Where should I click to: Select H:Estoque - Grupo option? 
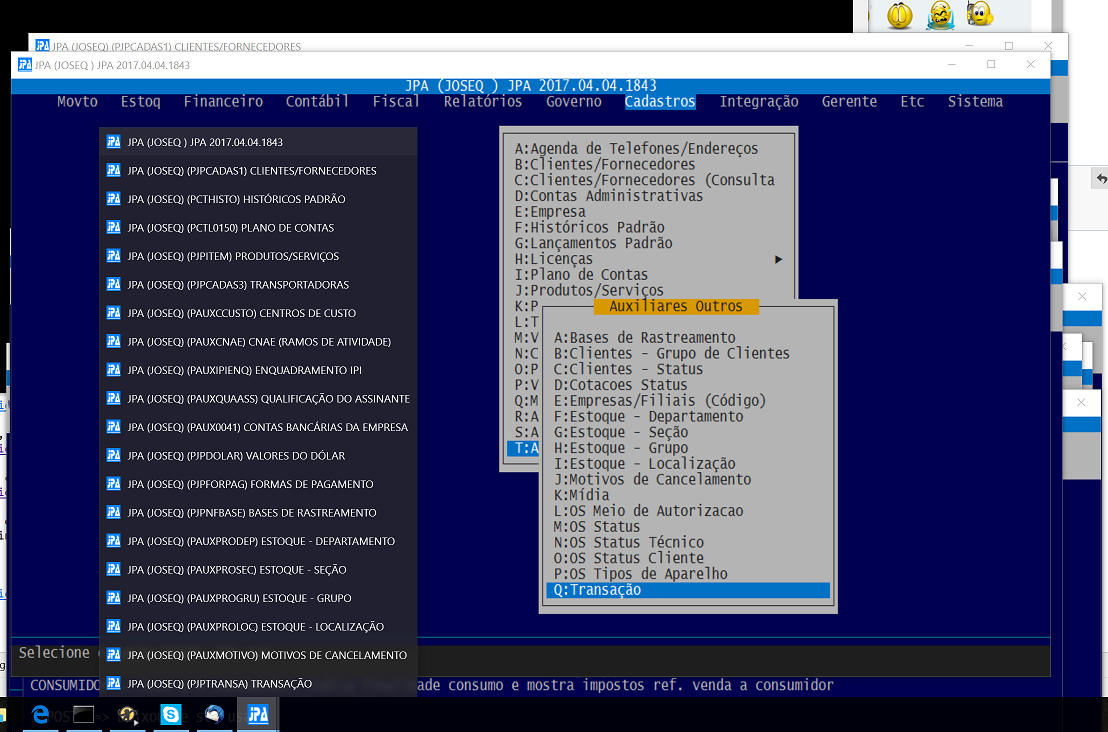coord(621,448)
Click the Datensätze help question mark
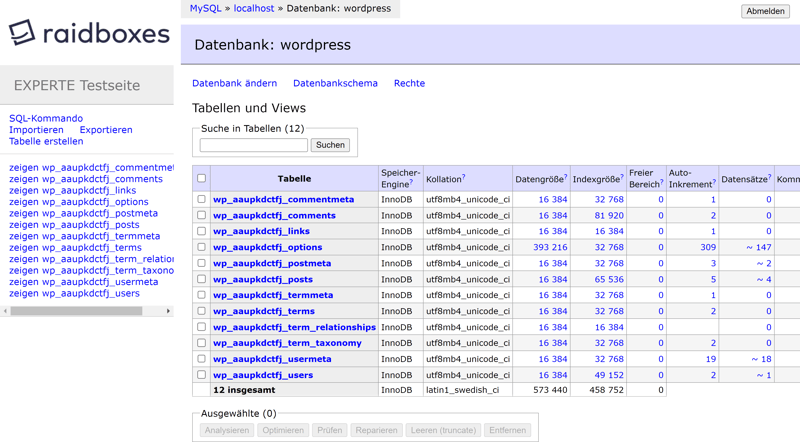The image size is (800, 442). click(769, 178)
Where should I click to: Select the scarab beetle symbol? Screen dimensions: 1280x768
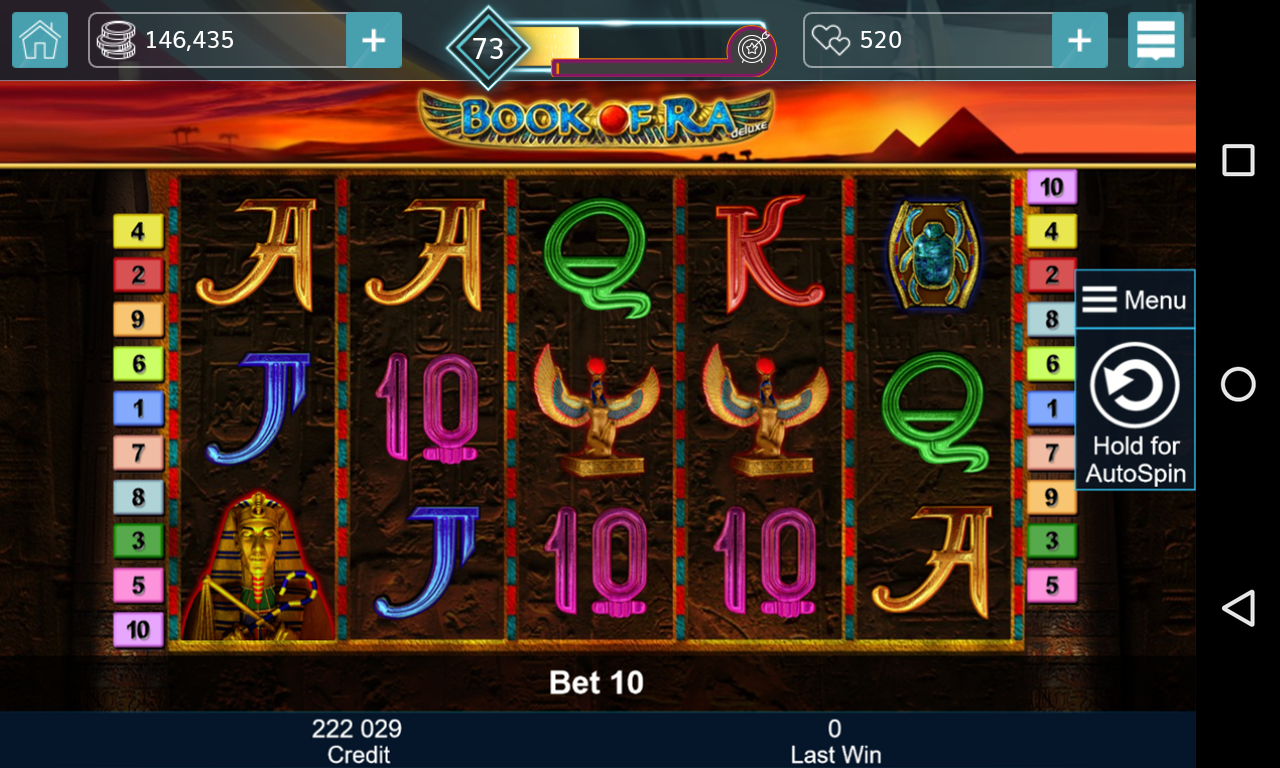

————————

- _Exercise directions_
Output the text lines of all the records as a Markdown table with the columns No. and Line, numbering rows from 1 and omitting blank lines and the pictures.

- _Exercise output_
| No. | Line |
|---|---|
| 1 | Where should I click to: Select H:Estoque - Grupo option?  |
| 2 | coord(621,448) |
| 3 | Click the Datensätze help question mark |
| 4 | The image size is (800, 442). click(769, 178) |
| 5 | Where should I click to: Select the scarab beetle symbol? Screen dimensions: 1280x768 |